> _Task item_: I would like you to restate each record word for word.

> _The input_:

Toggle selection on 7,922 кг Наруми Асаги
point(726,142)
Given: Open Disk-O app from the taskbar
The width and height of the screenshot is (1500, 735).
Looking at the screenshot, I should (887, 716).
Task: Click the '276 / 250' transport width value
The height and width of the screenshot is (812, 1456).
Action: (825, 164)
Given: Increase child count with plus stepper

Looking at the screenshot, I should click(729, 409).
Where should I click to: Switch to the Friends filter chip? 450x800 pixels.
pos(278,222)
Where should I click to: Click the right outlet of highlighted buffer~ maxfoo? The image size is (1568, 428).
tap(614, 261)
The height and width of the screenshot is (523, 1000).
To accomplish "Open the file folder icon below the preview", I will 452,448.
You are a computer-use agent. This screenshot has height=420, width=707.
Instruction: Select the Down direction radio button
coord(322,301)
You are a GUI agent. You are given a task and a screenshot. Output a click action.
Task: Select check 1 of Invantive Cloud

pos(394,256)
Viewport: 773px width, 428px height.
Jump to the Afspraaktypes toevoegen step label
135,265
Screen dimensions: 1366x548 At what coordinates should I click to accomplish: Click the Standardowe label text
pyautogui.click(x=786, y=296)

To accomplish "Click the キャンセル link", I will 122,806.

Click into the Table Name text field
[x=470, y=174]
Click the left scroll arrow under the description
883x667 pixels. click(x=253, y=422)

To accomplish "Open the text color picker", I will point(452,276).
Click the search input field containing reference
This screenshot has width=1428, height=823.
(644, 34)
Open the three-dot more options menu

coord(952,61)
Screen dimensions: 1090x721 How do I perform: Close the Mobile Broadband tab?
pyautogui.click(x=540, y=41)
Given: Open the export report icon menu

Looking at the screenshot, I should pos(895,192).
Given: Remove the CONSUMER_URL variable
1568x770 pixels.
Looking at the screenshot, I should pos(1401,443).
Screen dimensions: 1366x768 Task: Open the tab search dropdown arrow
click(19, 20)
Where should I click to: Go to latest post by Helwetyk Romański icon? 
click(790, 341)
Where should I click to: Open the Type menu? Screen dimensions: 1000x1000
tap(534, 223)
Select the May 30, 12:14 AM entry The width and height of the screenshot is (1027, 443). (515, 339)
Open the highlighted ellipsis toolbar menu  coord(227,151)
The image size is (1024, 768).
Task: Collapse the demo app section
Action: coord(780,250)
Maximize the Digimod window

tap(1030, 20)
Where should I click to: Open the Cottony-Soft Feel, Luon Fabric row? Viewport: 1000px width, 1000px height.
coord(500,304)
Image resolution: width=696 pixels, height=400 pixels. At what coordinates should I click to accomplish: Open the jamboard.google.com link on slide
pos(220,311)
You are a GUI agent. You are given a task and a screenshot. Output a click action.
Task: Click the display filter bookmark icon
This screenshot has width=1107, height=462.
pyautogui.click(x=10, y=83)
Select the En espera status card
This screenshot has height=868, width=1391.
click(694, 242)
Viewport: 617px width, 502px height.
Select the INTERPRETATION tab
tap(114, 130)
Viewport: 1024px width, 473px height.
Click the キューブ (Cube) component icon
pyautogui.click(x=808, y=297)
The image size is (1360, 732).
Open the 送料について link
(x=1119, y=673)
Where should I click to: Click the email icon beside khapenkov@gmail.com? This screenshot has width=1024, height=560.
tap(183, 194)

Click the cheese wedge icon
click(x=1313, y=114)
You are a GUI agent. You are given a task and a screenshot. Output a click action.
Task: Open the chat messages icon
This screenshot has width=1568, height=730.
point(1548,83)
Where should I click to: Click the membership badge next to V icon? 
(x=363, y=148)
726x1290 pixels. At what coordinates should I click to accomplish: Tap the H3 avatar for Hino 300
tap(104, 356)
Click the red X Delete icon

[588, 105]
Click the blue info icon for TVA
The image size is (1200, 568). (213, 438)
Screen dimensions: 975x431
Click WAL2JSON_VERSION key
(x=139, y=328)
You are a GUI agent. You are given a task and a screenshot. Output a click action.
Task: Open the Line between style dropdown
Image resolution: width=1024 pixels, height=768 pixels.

> _Task response_:
Toggle selection on 7,922 кг Наруми Асаги
point(726,142)
Given: Open Disk-O app from the taskbar
The width and height of the screenshot is (1500, 735).
Looking at the screenshot, I should (887, 716).
Task: Click the '276 / 250' transport width value
The height and width of the screenshot is (812, 1456).
Action: (825, 164)
Given: Increase child count with plus stepper

Looking at the screenshot, I should click(729, 409).
Where should I click to: Switch to the Friends filter chip? 450x800 pixels.
pos(278,222)
Where should I click to: Click the right outlet of highlighted buffer~ maxfoo? The image size is (1568, 428).
tap(614, 261)
The height and width of the screenshot is (523, 1000).
To accomplish "Open the file folder icon below the preview", I will 452,448.
You are a computer-use agent. This screenshot has height=420, width=707.
Instruction: Select the Down direction radio button
coord(322,301)
You are a GUI agent. You are given a task and a screenshot. Output a click action.
Task: Select check 1 of Invantive Cloud

pos(394,256)
Viewport: 773px width, 428px height.
Jump to the Afspraaktypes toevoegen step label
135,265
Screen dimensions: 1366x548 At what coordinates should I click to accomplish: Click the Standardowe label text
pyautogui.click(x=786, y=296)

To accomplish "Click the キャンセル link", I will 122,806.

Click into the Table Name text field
[x=470, y=174]
Click the left scroll arrow under the description
883x667 pixels. click(x=253, y=422)

To accomplish "Open the text color picker", I will point(452,276).
Click the search input field containing reference
This screenshot has width=1428, height=823.
(644, 34)
Open the three-dot more options menu

coord(952,61)
Screen dimensions: 1090x721 How do I perform: Close the Mobile Broadband tab?
pyautogui.click(x=540, y=41)
Given: Open the export report icon menu

Looking at the screenshot, I should pos(895,192).
Given: Remove the CONSUMER_URL variable
1568x770 pixels.
Looking at the screenshot, I should pos(1401,443).
Screen dimensions: 1366x768 Task: Open the tab search dropdown arrow
click(19, 20)
Where should I click to: Go to latest post by Helwetyk Romański icon? 
click(790, 341)
Where should I click to: Open the Type menu? Screen dimensions: 1000x1000
tap(534, 223)
Select the May 30, 12:14 AM entry The width and height of the screenshot is (1027, 443). (515, 339)
Open the highlighted ellipsis toolbar menu  coord(227,151)
The image size is (1024, 768).
Task: Collapse the demo app section
Action: coord(780,250)
Maximize the Digimod window

tap(1030, 20)
Where should I click to: Open the Cottony-Soft Feel, Luon Fabric row? Viewport: 1000px width, 1000px height.
coord(500,304)
Image resolution: width=696 pixels, height=400 pixels. At what coordinates should I click to accomplish: Open the jamboard.google.com link on slide
pos(220,311)
You are a GUI agent. You are given a task and a screenshot. Output a click action.
Task: Click the display filter bookmark icon
This screenshot has width=1107, height=462.
pyautogui.click(x=10, y=83)
Select the En espera status card
This screenshot has height=868, width=1391.
click(694, 242)
Viewport: 617px width, 502px height.
Select the INTERPRETATION tab
tap(114, 130)
Viewport: 1024px width, 473px height.
Click the キューブ (Cube) component icon
pyautogui.click(x=808, y=297)
The image size is (1360, 732).
Open the 送料について link
(x=1119, y=673)
Where should I click to: Click the email icon beside khapenkov@gmail.com? This screenshot has width=1024, height=560.
tap(183, 194)

Click the cheese wedge icon
click(x=1313, y=114)
You are a GUI agent. You are given a task and a screenshot. Output a click action.
Task: Open the chat messages icon
This screenshot has width=1568, height=730.
point(1548,83)
Where should I click to: Click the membership badge next to V icon? 
(x=363, y=148)
726x1290 pixels. At what coordinates should I click to accomplish: Tap the H3 avatar for Hino 300
tap(104, 356)
Click the red X Delete icon

[588, 105]
Click the blue info icon for TVA
The image size is (1200, 568). (213, 438)
Screen dimensions: 975x431
Click WAL2JSON_VERSION key
(x=139, y=328)
You are a GUI agent. You are given a task and a screenshot. Output a click action.
Task: Open the Line between style dropdown
Image resolution: width=1024 pixels, height=768 pixels.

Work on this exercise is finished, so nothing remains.